Mereka dipecat setelah dinyatakan tidak lolos tes wawasan kebangsaan (TWK) sebagai bagian dari alih status pegawai menjadi aparatur sipil negara (ASN).
Dari 57 orang itu, ada sejumlah nama pegawai yang memiliki posisi strategis dan kinerjanya diakui dalam pemberantasan korupsi.
Sebut saja mantan penyidik senior KPK, Novel Baswedan hingga Kasatgas Penyelidikan KPK yang juga "raja operasi tangkap tangan" (OTT) Harun Al Rasyid.
Keduanya sudah tidak diragukan lagi kemampuannya dalam membongkar perkara korupsi besar di Tanah Air.
Novel pernah menangani kasus korupsi ekspor benih lobster yang menjerat mantan Menteri Kelautan dan Perikanan, Edhy Prabowo hingga proyek E-KTP yang menjerat eks Ketua DPR, Setya Novanto.
Sementara itu, Harun Al Rasyid pernah diberi penghargaan oleh Ketua KPK Firli Bahuri pada tahun 2018 karena paling rajin melakukan OTT di KPK.
Selain Novel, ada enam Kasatgas Penyidik lain yang juga dipecat. Mereka adalah Ambarita Damanik, Afief Yulian Miftach, Budi Agung Nugroho, Andre Dedy Nainggolan, dan Rizka Anungnata.
Adapun untuk Kasatgas Penyelidik, selain Harun, ada nama Iguh Sipurba.
Ada juga sejumlah nama penyidik-penyelidik KPK yang masuk ke dalam daftar 57 orang yang dipecat KPK.
Untuk posisi penyidik ada nama Herbert Nababan, M Praswad Nugraha, March Falentino, Yudi Purnomo, Ronald Paul Sinyal, dan Lakso Anindito.
Kemudian, untuk posisi penyelidik, ada nama Agtaria Adriana, Aulia Postiera, Marina Febriana dan Rieswin Rachwell.
Tidak hanya penyidik dan penyelidik serta kasatgas, ada pula sejumlah nama yang sebelumnya menduduki jabatan strategis di KPK, misalnya, Deputi Bidang Koordinasi Supervisi Herry Muryanto, Direktur Sosialiasi dan Kampanye Antikorupsi Giri Suprapdiono, Kepala Bagian Umum Arba'a Achmadin Yudho Sulistyo dan Airien Marttanti Koesniar.
Kemudian, Plt Kepala Bidang Pengelolaan Kinerja dan Risiko Nurul Huda Suparman, Kepala Bagian Hukum Rasamala Aritonang, Kepala Bagian SDM Nanang Priyono, Kasatgas Direktorat Deteksi dan Analisis Korupsi Waldy Gagantika dan Kasatgas Diklat Hotman Tambunan.
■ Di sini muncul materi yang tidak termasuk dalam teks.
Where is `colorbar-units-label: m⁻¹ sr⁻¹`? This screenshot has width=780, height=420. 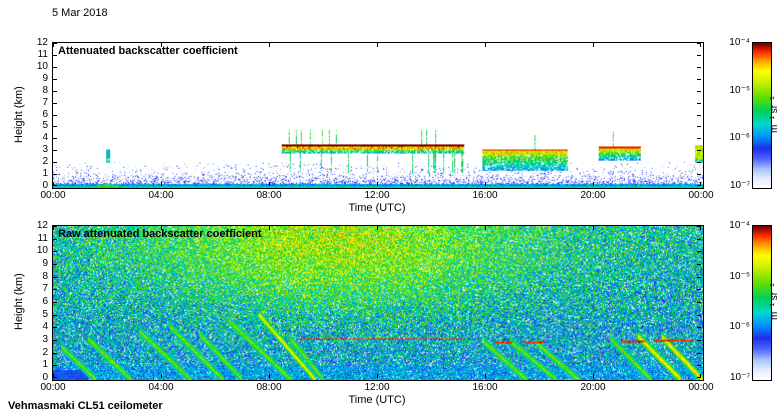 colorbar-units-label: m⁻¹ sr⁻¹ is located at coordinates (774, 302).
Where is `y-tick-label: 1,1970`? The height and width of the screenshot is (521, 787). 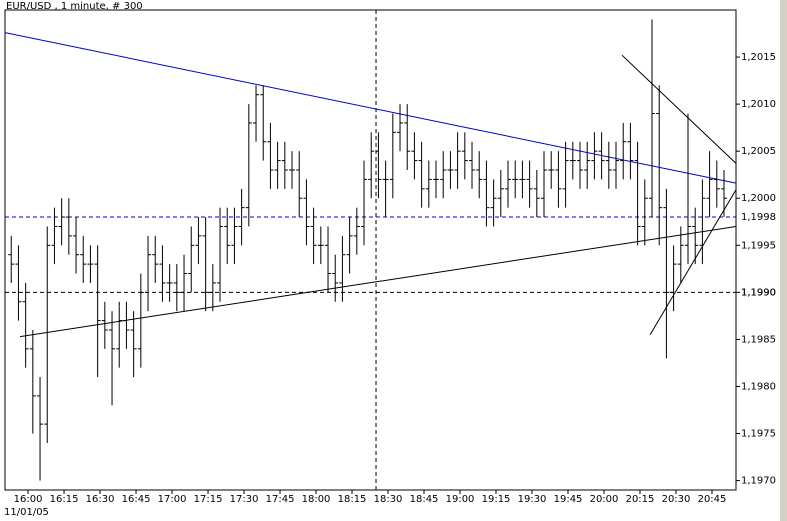
y-tick-label: 1,1970 is located at coordinates (758, 482).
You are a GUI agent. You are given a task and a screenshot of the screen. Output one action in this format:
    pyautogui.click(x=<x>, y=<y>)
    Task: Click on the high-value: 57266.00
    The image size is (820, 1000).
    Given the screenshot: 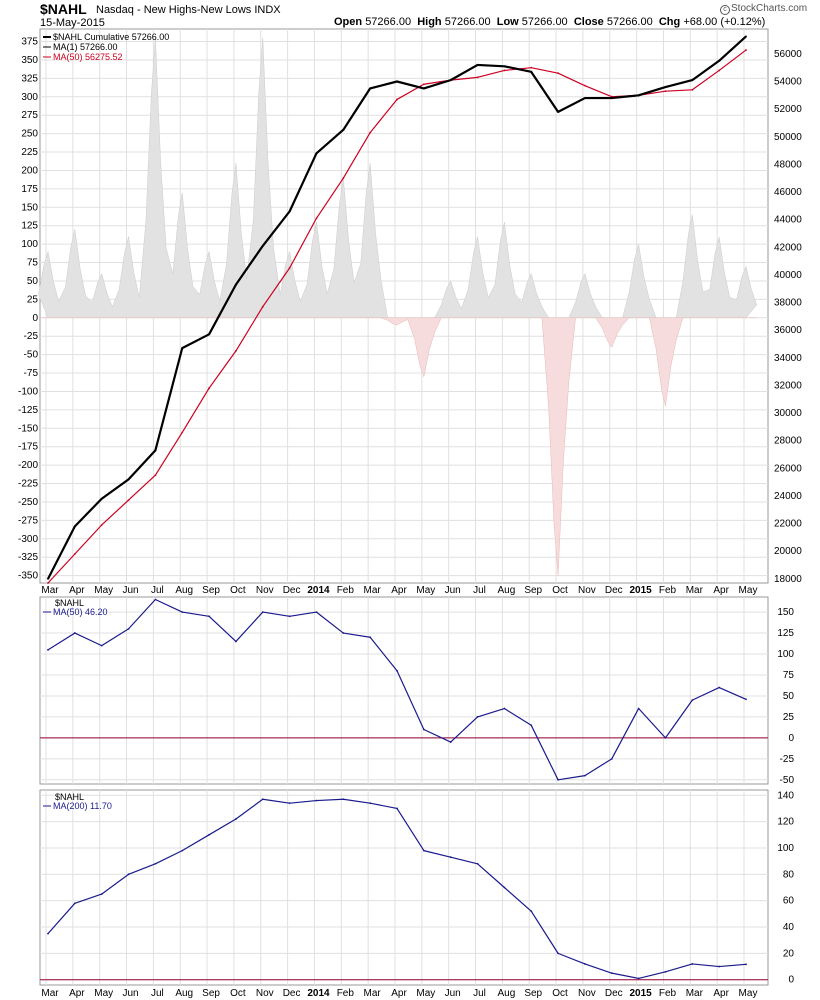 What is the action you would take?
    pyautogui.click(x=468, y=22)
    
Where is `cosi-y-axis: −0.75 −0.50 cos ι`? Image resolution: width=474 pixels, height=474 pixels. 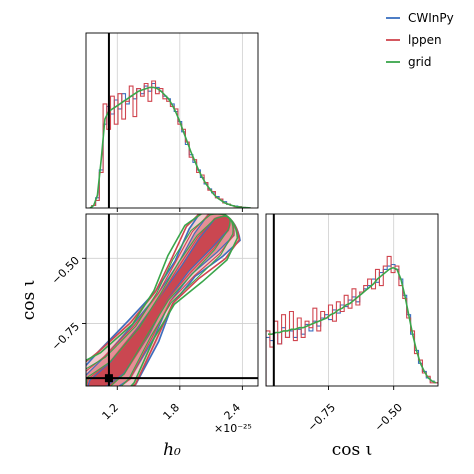 cosi-y-axis: −0.75 −0.50 cos ι is located at coordinates (50, 304).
Selain nama-nama itu, sejumlah pegawai di direktorat yang ada di KPK, seperti pengaduan masyarakat hingga petugas pengamanan pun ikut dipecat sebagai imbas TWK.
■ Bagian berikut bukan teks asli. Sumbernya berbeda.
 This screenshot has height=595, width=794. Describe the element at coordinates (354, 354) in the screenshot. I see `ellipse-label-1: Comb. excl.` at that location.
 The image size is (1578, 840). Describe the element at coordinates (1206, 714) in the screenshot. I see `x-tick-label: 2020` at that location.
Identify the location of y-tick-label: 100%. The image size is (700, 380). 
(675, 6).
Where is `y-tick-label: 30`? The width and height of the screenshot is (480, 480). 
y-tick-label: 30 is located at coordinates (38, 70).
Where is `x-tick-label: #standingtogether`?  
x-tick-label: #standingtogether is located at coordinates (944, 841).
Indonesia Memanggil 57 Institute
Pegawai KPK yang dipecat itu pun mendeklarasikan Indonesia Memanggil 57 (IM57+) Institute pada hari yang sama dengan pemecatan mereka.
Organisasi ini menjadi wadah bagi 57 pegawai untuk berkontribusi dalam pemberantasan korupsi melalui kerja-kerja pengawalan, kajian, strategi, dan pendidikan antikorupsi, setelah tak lagi bekerja di KPK.
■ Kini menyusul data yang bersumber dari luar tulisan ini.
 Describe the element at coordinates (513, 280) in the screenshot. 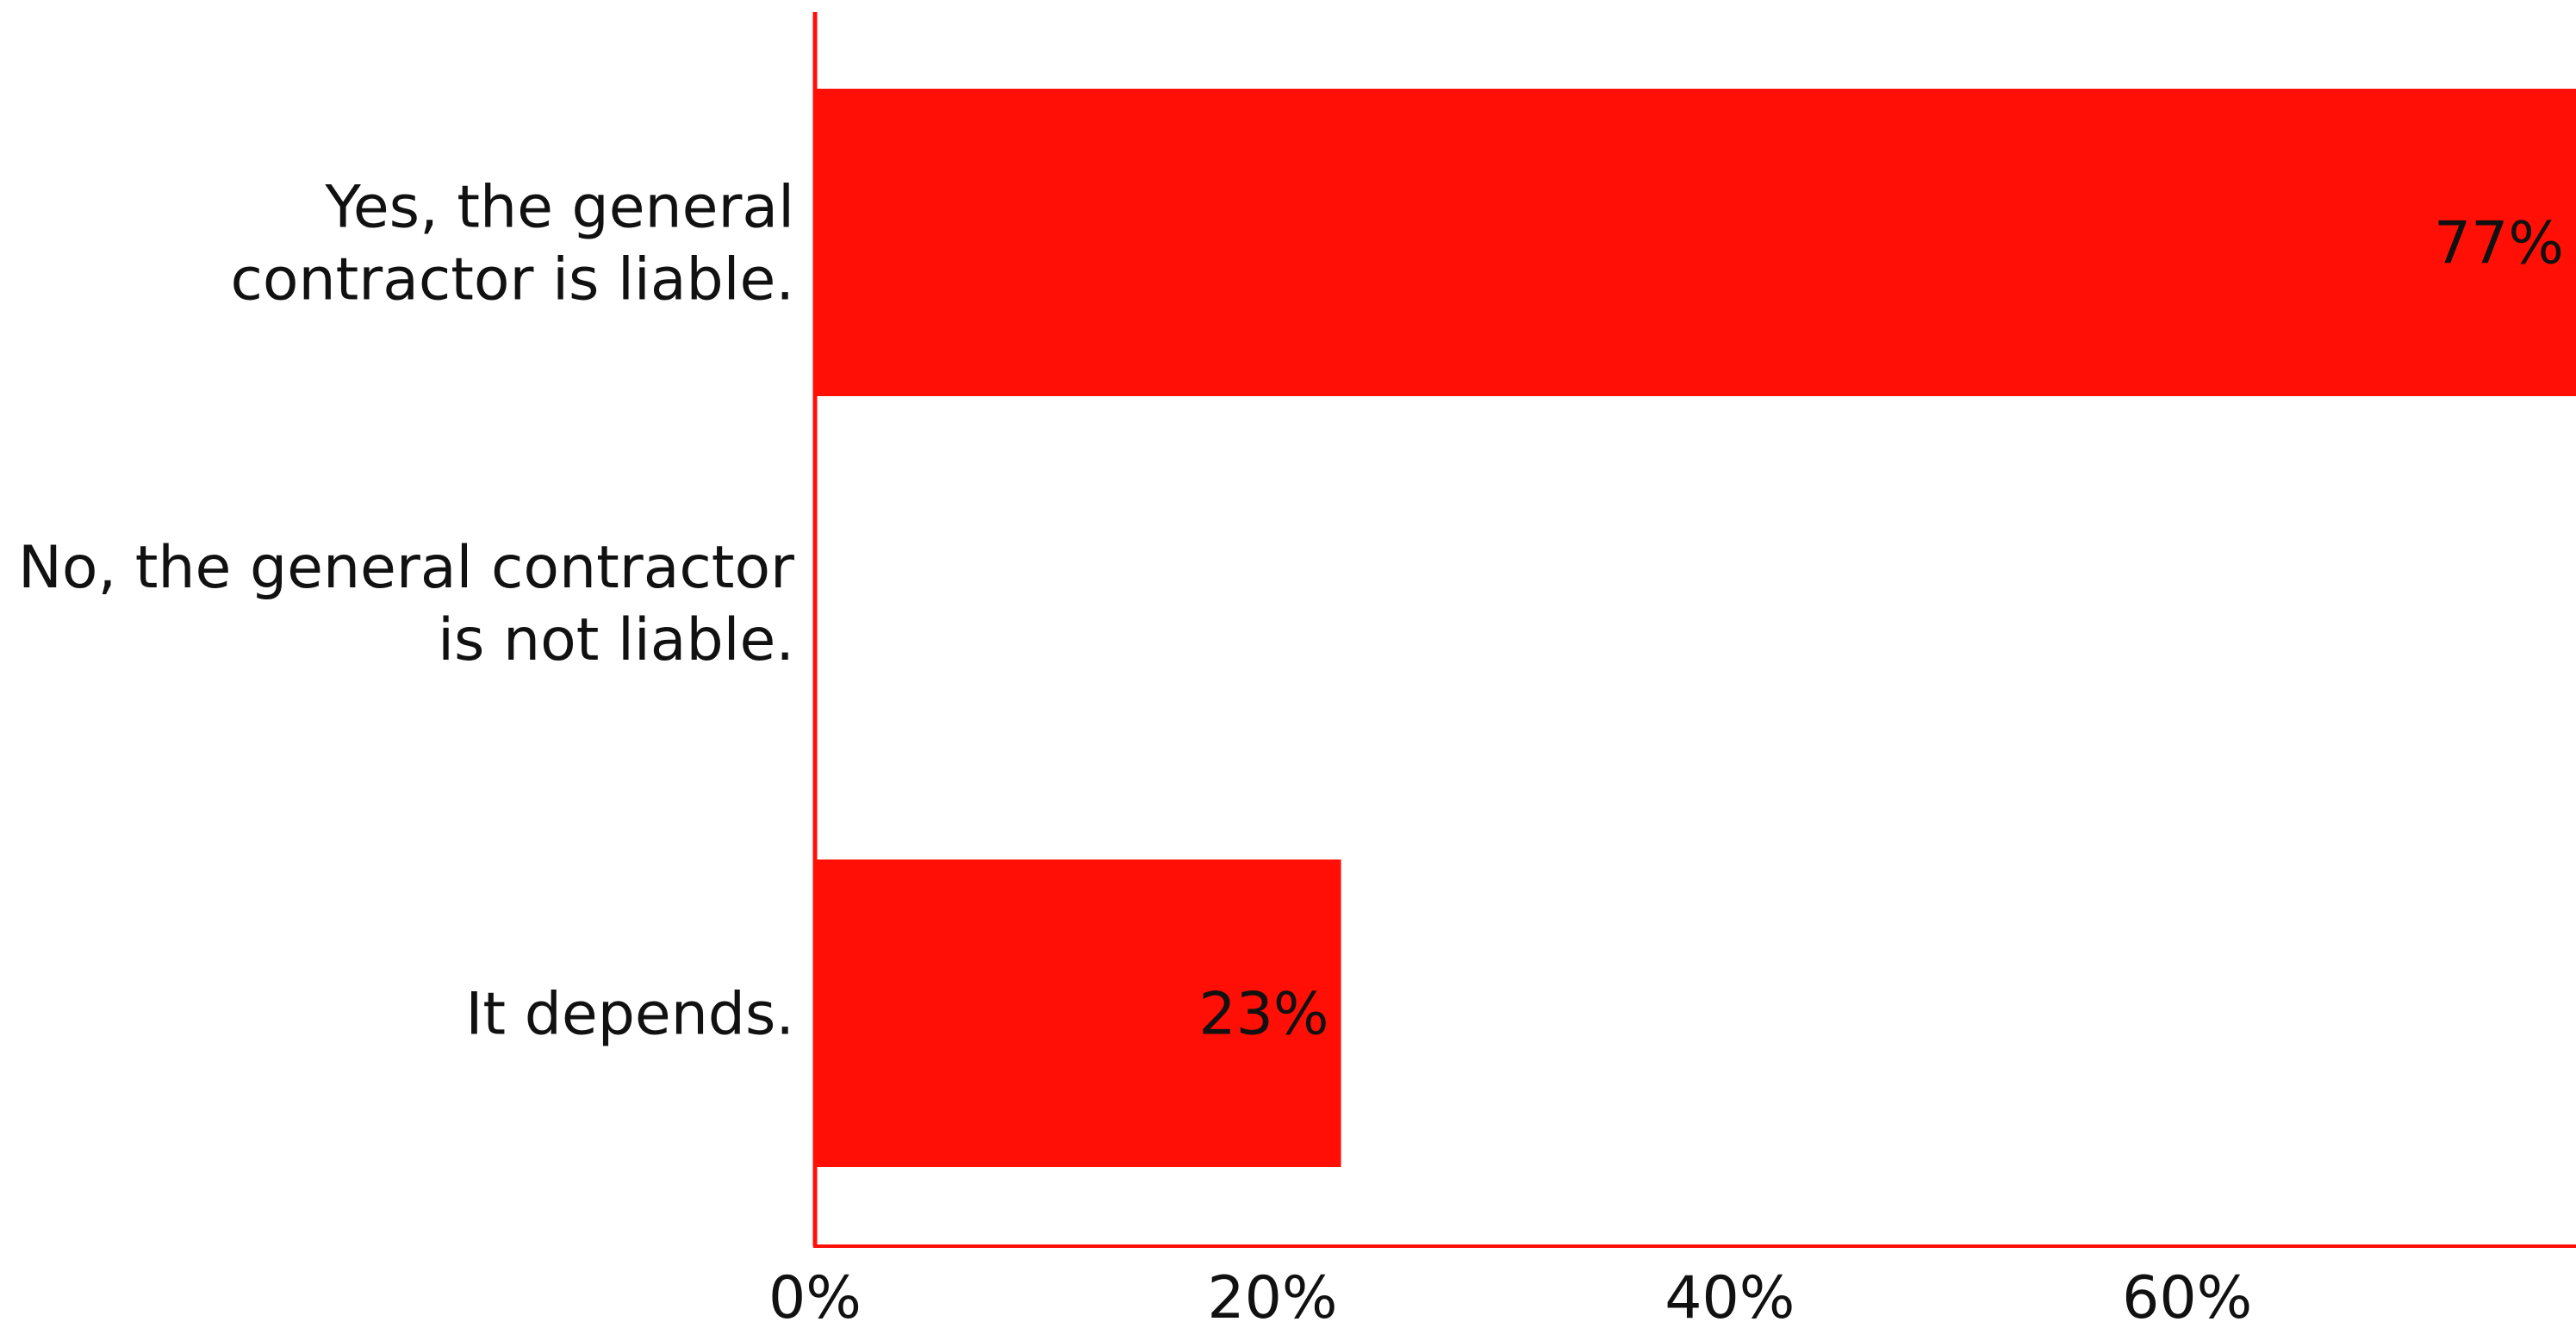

“Institute tersebut diharapkan menjadi wadah bagi para pegawai yang diberhentikan secara melawan hukum oleh KPK melalui proses TWK yang melanggar HAM dan maladministratif dalam penyelenggaraannya,” ujar M Praswad Nugraha, Koordinator Pelaksana IM57+ Institute, di Gedung ACLC KPK, Kamis (30/9/2021).
Praswad mengatakan, 57 orang yang dinyatakan tidak memenuhi syarat dalam TWK telah membuktikan kontribusi dalam pemberantasan korupsi secara nyata.
“Untuk itu, kontribusi tersebut tidak dapat berhenti hari ini dan IM 57 Institute menjadi rumah untuk terus mengonsolidasikan kontribusi dan gerakan tersebut demi tercapainya cita-cita Indonesia yang antikorupsi,” ucap dia.
M57+ Institute memiliki Executive Board yang terdiri dari Hery Muryanto, Sujanarko, Novel Baswedan, Giri Suprapdiono serta Chandra SR.
Selain itu, terdapat Investigation Board yang terdiri dari para penyidik dan penyelidik senior.
Kemudian, Law and Strategic Research Board beranggotakan ahli hukum dan peneliti senior, serta Education and Training Board terdiri atas jajaran ahli pendidikan dan training antikorupsi.